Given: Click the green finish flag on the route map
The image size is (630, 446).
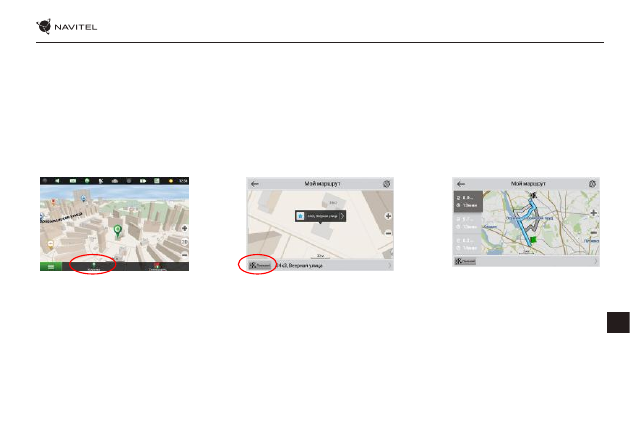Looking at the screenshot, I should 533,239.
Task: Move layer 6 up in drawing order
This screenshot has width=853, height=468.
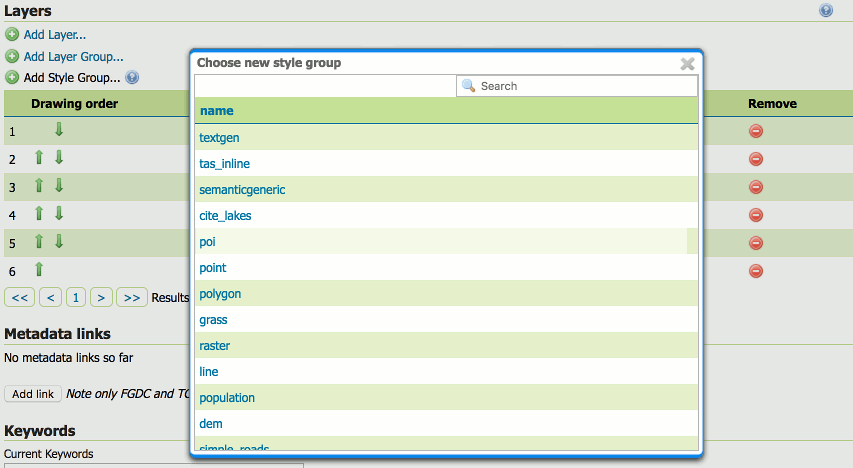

# Work instructions
Copy every line of the listing above word for word, leaving the pictures out of your copy.

# Exercise solution
Given: Click the green finish flag on the route map
The image size is (630, 446).
Looking at the screenshot, I should 533,239.
Task: Move layer 6 up in drawing order
This screenshot has width=853, height=468.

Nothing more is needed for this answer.